You Received An Inheritance... Now What?
Whether you pay off debt or invest, some strategic planning can help newly inherited money go a long way.
When a loved one passes away and leaves a bequest to you, you may be filled with a range of emotions from grief to relief – while you are saddened by your loss, an inheritance can be an excellent opportunity to improve your financial well-being.
An inheritance is a gift that needs to be treated with special care. If you find yourself the recipient of one, here are some ideas to consider.
Take your time
It’s a good idea not to make any major decisions about your inheritance too quickly. Carefully think about your options and how they might relate to your financial goals. Consider placing the assets in a high interest savings account until you are ready to make decisions.
Pay off consumer debt
Consumer debt (which includes credit cards, loans and lines of credit) often comes with a higher interest rate than a mortgage, so that’s a good place to start. Canadians were carrying an average of $23,496 in non-mortgage debt in early 2019.
Identify your highest-interest debt and consider applying a substantial amount of your extra money towards that balance. Paying off a $3,000 credit card balance charging 19.99 per cent interest, for example, can save you nearly $560 in the first year. By contrast, if you continued making only minimum payments, it would take more than 17 years to pay off the balance and cost close to $3,500 in interest.
Pay down your mortgage
The biggest debt for many is often a mortgage. Across Canada, the average mortgage balance is about $210,000. If your mortgage allows lump-sum prepayments, consider allocating the extra funds towards the principal. You could save hundreds or even thousands in interest and be a step closer to paying off your mortgage.
Boost your retirement savings
Money can grow quickly inside a Registered Retirement Savings Plan (RRSP), because you don’t have to pay any tax on investment growth until you make withdrawals.
Assuming you have contribution room available, $5,000 invested in an RRSP today, earning an average rate of return of six per cent and compounded annually, will grow to almost $29,000 in 30 years. That’s a tidy sum to put towards your retirement lifestyle. Don’t forget you also get a tax deduction based on your RRSP contribution, which may mean a refund the next time you file your taxes.

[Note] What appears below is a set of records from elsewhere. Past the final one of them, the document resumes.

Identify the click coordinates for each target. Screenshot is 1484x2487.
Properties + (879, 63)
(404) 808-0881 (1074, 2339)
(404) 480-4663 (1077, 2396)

Save for a short-term goal
Many of us have a mix of short-term goals. You may be saving for a down payment on a home, a new car or a dream vacation. Or you may want to build up an emergency fund.
Consider stashing extra cash in a Tax-Free Savings Account (TFSA) for these types of goals. Any investment growth accumulates tax-free, and the money can also be withdrawn tax-free. One of the best features of a TFSA is that you can take out money to finance a short-term goal and then recontribute the same amount in the following calendar year. In other words, you don’t lose your contribution room when you withdraw.
Save for education
If you’re saving for a child’s post-secondary education, you can get a head start by investing in a Registered Education Savings Plan (RESP). An RESP offers an incentive to save for a child’s education in the form of Canada Education Savings Grants (CESGs) for eligible beneficiaries and contributions. CESGs match 20 per cent of up to $2,500 in contributions each year, up to a maximum lifetime limit of $7,200.
If you didn’t contribute last year, and you contribute $5,000 this year, you could receive $1,000 in CESGs. Over 10 years, earning an average rate of return of five per cent and compounded annually, that $6,000 could grow to over $9,700.
Make sure your own estate plan is up to date
Just as important as creating an estate plan is periodically reviewing and updating it, especially after you experience significant changes such as receiving a large inheritance. Keep in mind that upon your death, the residual beneficiary of your will could be the sole beneficiary of your increased wealth – and this may not be your intention.
Discipline is what it takes to block out the noise, commitment is what it takes to walk the path to financial success and patience is what it takes to reach the goal.